2. Therefore holiness in a more restrained sense stands opposed to moral impurity, which taints and fixes a lasting blemish upon the mind when vice becomes a part of the character, and is adopted for a principle of action. For as in the Body there is a difference between mere weakness and disease; the one may subject to some inconveniences, but does not vitiate the blood and juices, nor corrupt the solids, nor contain what is putrid and noisome, like the other. So in the mental system, infirmity is not the same with disorder; the one can affect only the outward actions, whereas the other seizes upon the will; the one misleads and surprises, while the other depraves. The best men have their weak and unguarded hours, wherein they act unwarrantably through the prevalence of their desires, which are all of the natural kind, and become faulty only by their excess: though during these intervals, they depart from their holiness, yet as soon as the impulse is over, their former tenor and disposition returns again, so they do not lose their character of holy, any more than a man loses his character of a musician, by having his instrument withholden from him for a while.

But there are other desires, malignant and vicious, not springing from nature, but generated by evil habits and perverse management, never innocent, because corrupt in kind, rather than excessive in degree: such as envy, rancor, malice, injustice, cruelty, pride, rapaciousness, sordid selfishness, and the like. To which we may add, such excess of the natural desires as have gotten so strong hold of the heart as to be cherished there with conscious complacence, even when their proper objects do not solicit; as sensuality, debauchery, unlawful gallantries, fondness of pleasure, and idleness.

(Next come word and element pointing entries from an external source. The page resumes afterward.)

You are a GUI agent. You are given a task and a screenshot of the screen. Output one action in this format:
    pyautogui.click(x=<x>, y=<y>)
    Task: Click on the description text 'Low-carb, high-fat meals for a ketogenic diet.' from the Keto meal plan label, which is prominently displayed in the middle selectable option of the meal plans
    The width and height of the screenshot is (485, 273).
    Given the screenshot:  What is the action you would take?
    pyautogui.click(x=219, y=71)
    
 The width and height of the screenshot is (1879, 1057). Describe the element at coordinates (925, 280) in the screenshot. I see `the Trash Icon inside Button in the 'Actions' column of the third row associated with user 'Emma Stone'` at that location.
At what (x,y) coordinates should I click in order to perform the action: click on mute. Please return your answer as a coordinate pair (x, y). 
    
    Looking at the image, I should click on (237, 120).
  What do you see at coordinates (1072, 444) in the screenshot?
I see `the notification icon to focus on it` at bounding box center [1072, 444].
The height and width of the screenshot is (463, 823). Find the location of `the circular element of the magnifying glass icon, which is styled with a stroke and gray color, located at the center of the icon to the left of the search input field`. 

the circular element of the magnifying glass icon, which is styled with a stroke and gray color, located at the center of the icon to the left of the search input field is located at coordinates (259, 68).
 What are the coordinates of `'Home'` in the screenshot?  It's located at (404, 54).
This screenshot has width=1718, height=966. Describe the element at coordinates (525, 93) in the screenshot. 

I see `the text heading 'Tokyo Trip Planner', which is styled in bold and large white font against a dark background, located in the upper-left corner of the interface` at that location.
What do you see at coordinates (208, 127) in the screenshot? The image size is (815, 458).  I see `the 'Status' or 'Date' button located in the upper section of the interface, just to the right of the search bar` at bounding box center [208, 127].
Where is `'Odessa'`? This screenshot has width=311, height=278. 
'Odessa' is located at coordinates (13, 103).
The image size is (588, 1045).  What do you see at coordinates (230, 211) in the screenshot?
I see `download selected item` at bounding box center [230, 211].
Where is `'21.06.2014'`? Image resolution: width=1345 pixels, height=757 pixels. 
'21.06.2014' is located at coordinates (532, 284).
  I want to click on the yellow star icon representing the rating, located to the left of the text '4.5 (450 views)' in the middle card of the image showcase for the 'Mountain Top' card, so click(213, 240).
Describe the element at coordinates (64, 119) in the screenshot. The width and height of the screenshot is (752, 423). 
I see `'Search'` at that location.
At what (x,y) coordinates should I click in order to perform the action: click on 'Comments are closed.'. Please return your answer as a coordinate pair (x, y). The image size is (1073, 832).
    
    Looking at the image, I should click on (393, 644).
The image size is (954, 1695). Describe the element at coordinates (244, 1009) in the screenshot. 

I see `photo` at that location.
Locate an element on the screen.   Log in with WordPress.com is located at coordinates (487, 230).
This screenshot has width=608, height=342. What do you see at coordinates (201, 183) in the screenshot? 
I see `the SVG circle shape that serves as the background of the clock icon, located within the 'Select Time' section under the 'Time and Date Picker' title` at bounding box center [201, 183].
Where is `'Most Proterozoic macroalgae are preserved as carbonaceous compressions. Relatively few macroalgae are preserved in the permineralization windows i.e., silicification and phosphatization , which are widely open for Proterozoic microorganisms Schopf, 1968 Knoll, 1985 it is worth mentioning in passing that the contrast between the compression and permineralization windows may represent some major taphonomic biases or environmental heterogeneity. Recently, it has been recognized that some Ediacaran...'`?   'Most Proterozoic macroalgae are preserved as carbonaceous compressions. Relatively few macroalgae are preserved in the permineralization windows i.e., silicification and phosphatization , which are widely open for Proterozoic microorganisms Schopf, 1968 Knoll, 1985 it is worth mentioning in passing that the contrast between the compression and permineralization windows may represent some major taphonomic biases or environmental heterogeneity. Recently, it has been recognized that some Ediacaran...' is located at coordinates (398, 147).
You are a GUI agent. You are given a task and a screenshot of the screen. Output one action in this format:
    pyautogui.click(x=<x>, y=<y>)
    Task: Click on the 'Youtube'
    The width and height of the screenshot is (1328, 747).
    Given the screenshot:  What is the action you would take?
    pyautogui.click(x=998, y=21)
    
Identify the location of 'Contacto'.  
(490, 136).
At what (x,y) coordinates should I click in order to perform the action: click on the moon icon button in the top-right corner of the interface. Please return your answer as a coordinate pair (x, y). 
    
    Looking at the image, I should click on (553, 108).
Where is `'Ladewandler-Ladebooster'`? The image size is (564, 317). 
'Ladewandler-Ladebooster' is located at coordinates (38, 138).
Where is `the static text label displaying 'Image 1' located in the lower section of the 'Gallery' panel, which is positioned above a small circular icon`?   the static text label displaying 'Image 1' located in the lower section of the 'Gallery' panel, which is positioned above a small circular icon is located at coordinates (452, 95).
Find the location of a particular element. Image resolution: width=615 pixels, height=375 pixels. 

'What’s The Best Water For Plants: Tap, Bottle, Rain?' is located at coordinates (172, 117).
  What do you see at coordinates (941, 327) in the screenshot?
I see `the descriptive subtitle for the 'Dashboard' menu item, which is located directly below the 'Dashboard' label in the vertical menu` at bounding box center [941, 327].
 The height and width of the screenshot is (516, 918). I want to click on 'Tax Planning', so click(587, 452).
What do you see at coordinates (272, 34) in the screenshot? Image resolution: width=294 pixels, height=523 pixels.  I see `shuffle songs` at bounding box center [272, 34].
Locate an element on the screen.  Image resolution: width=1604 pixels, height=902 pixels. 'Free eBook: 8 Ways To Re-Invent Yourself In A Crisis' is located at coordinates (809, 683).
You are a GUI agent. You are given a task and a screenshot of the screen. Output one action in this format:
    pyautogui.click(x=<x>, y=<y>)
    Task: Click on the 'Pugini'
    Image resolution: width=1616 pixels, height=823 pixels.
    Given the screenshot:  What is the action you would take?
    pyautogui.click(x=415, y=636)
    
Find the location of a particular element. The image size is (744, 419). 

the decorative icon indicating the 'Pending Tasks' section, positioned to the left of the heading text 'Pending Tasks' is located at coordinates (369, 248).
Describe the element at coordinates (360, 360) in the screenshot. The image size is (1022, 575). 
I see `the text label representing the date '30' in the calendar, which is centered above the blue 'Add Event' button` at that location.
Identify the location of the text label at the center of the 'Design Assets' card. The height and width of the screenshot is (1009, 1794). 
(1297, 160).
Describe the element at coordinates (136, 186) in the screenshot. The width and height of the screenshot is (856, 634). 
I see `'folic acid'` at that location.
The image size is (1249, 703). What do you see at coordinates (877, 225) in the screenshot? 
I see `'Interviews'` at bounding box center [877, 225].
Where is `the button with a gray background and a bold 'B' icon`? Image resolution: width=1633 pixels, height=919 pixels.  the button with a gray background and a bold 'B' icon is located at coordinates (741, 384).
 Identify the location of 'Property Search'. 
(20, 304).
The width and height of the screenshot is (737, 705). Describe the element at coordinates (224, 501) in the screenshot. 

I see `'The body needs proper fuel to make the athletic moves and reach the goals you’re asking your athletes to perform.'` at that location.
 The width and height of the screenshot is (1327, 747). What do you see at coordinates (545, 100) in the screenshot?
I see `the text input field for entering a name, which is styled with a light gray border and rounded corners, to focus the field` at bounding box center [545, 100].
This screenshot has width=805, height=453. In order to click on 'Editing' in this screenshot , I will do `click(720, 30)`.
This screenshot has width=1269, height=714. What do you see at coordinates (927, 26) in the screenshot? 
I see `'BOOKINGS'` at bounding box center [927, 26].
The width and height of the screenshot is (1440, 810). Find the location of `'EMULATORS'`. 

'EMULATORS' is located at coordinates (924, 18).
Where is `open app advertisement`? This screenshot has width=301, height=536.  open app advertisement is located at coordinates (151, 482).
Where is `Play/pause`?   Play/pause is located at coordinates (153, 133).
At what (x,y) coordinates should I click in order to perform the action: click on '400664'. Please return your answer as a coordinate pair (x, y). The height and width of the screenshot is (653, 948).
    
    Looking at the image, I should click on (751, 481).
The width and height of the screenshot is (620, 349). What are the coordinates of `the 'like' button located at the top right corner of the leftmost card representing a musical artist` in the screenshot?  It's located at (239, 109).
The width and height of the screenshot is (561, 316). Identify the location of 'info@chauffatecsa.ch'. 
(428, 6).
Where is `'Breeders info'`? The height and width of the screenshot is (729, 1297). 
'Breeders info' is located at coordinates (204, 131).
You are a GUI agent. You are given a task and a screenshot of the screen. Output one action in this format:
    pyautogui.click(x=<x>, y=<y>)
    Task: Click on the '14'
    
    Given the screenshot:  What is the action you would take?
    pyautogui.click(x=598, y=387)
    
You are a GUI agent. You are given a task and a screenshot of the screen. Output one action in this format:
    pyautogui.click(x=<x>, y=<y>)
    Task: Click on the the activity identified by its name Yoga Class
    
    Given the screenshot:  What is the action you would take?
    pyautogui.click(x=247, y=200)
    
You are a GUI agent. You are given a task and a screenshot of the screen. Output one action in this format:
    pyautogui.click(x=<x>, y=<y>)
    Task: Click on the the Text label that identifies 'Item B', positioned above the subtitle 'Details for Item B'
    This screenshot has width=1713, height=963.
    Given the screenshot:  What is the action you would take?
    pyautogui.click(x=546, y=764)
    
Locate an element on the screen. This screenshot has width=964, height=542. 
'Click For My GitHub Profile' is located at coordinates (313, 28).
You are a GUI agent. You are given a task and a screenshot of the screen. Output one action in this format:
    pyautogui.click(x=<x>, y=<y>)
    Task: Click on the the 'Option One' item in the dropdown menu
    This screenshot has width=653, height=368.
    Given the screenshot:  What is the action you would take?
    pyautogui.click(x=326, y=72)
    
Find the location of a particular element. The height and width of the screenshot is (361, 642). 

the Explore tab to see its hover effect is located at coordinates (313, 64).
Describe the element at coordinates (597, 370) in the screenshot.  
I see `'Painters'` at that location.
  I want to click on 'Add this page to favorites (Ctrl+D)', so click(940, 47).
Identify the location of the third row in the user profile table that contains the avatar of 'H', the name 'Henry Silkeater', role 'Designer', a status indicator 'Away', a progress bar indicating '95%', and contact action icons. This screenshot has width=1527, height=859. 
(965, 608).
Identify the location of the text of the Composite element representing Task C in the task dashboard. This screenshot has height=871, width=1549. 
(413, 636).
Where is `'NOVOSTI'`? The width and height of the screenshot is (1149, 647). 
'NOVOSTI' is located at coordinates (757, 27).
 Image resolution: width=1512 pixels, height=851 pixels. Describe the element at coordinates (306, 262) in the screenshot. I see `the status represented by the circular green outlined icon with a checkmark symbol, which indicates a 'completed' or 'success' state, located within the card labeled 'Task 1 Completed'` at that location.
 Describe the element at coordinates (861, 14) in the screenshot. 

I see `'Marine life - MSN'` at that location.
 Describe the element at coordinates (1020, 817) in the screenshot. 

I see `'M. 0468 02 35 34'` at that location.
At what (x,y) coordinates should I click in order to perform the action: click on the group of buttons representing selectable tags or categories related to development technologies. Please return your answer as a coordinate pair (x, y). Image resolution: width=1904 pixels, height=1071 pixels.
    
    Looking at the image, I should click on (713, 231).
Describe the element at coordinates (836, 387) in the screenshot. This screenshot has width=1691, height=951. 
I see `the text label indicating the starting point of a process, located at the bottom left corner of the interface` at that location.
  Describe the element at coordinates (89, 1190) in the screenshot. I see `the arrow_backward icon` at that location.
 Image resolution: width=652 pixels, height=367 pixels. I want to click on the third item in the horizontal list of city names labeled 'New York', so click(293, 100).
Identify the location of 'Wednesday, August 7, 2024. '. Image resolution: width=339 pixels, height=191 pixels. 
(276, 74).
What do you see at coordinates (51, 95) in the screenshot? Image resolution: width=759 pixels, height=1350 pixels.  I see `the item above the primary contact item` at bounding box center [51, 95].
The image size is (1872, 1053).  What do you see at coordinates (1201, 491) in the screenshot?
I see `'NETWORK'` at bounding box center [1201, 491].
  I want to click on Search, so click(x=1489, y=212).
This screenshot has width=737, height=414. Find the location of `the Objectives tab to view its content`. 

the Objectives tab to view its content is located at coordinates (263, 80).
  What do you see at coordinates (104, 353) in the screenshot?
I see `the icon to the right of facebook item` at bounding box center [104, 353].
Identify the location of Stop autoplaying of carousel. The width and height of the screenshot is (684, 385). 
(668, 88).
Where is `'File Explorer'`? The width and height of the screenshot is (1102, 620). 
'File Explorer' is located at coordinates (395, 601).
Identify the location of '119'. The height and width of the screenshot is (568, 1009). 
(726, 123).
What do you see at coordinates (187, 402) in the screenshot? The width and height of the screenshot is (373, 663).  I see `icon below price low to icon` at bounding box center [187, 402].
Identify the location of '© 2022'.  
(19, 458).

All these being become habituated to the mind, strike so strong root there, as to change and deprave it in character, rendering it incapable of taking a holy disposition, because perpetually casting up ideas incompatible therewith. For this reason it is incumbent upon us to stand always upon the watch, to prevent our infirmities from becoming diseases, our necessary desires from growing excessive and gaining an habitual fondness, our passions, ill treatment from others, cross accidents, unequal distributions of Providence, custom, example, or company, from drawing us insensibly into desires unnatural, and essentially evil.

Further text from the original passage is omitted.